Both Episode 2: The Fans
I was eight years old when, holding my father’s hand, we boarded a bus to go to the Buffalo Bills 1st ever football game.
1960 at home against Denver Broncos, home being “the Rockpile,” War Memorial Stadium built in 1937 of mostly concrete, wooden green slat seats, some grass, more dirt.
It was my first bus ride, it was my first sporting event, it was my first sporting event with my dad.
I don’t remember much other than being with my dad, a fight between 2 drunks after the game where the bus dropped us off, and the new pennant he bought me and taped up on the wall in my bedroom while calling me a, “big boy now.”

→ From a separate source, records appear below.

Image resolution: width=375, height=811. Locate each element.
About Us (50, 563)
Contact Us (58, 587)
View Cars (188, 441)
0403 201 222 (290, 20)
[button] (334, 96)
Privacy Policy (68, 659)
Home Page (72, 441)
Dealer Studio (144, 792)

Twenty years later I take HIM, my father to a Bills game, no bus, I drive, I bought him a hat…and his ticket.
I still have his ticket from that game, safeguarded in plastic.
It was the last game we ever went to together, he moved away from Buffalo in retirement, and passed…to me the game we loved together…is kin.
The 2nd Cornerstone: The Fans
Some numbers, it’s estimated that $20 BILLION dollars are spent annually by fans on buying merchandise of their favorite team/sport.
In 2021, mid-COVID 16 MILLION people attended a sporting event. The average a fan spends per year on sport fan stuff, at last count, was $725 for middle class folks.
The “Wealthy” group spent $1,143 bucks a year.
Last year one MLB team realized $50-MILLION dollars in home game ticket sales alone, and they were “mid-pack” in butts in the seats revenue as compared to other teams.
I’ve been around professional sports at the highest level now long enough to see my fair share of owners coming and going.
I’ve sat with them in their luxury boxes, stood in a hall to interview them at their annual meetings at some fancy country club, been in their ever growing stadiums where most seats had several hundred dollars PSL (professional seat licenses) the fan had to buy BEFORE they could buy tickets.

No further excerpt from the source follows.